Vague Conservation Goals Fail Vulnerable Species

University of York

A shift toward more precise, measurable conservation goals could hold the key to protecting vulnerable species, according to the findings of a new study looking at African elephants.

Conservationists are often faced with difficult decisions about where to put their financial resources; invest where populations are largest or where declines are fastest? Or invest in multiple smaller sites to maintain a species' range?

According to the findings of the study, seemingly small differences in what a conservation programme aims to achieve can lead to dramatically different decisions about which protected areas receive critical funding.

The authors of the study recommend that future international investors, donors, and governments abandon top-down ranking lists and instead adopt a sophisticated "portfolio approach" to funding. Crucially, global stakeholders must first agree on precise definitions of success before allocating finite funds.

Published in the journal Conservation Science and Practice, the study focused on African elephants to examine how donor money is distributed. The researchers found that optimising a funding strategy for one specific goal – such as maximising the total number of elephants across the continent – is completely suboptimal for alternative goals, such as maximising the number of geographically stable, viable populations.

The research team compiled population and financial data from 79 protected areas across 24 African countries, covering roughly half of the continental elephant population. Their analysis found that recent business as usual allocations of funding have rarely been the most efficient use of limited financial resources.

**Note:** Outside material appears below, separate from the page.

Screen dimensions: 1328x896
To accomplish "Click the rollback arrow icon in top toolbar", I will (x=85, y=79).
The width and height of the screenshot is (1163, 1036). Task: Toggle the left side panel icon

Instead, the study notes that funding strategies must change dynamically according to the total available budget. When budgets are small, it is more efficient to fund several smaller, tractable sites to secure individual populations. As budgets grow, funding should then switch toward reversing declines in much larger protected areas. This finding directly challenges the common practice of simply ranking sites from top to bottom and funding them downwards until money runs out.

"Conservation plans often set out broad visions, but this work shows that defining more precise, measurable conservation goals could mean more sustainable and better-funded conservation actions," said Dr Rob Critchlow, co-author from the Department of Biology at the University of York.

"Donors, governments, and NGOs need to be explicit about what conservation success looks like before deciding where to spend."

The researchers warn that current elephant funding is poorly strategised globally, largely driven by the varying spending abilities of local governments and the highly unpredictable nature of alternative philanthropic, non-governmental funding.

With limited resources, apparently sensible but un-strategised choices can result in slowing down species declines rather than securing healthy populations for the future.

Co-author, Prof Colin Beale, Professor of Ecology & Conservation Biology, University of York, added: "If funding for flagship species such as elephants is being inefficiently allocated currently, how likely is it that conservation in general is being funded in an efficient and effective manner?

"As the urgency of tracking biodiversity decline grows, our work shows that reviewing and redirecting scarce conservation resources based on clearly defined objectives is essential."

"Evaluating how spend may achieve different results in a return on investment framework forces conservation practitioners to be much clearer about what they actually hope to achieve", added Dr Andrew Plumptre, Head of the Key Biodiversity Areas Secretariat, "Most species plans do not identify what they really aim to achieve and as a result cannot allocate funds optimally".

The authors say the implications of this paper extend far beyond elephants. Similar funding and structural challenges are faced when planning investments for other high-profile flagship species, such as great apes and large predators, as well as the broader global goal of conserving "biodiversity" – a target for which no single agreed-upon metric currently exists.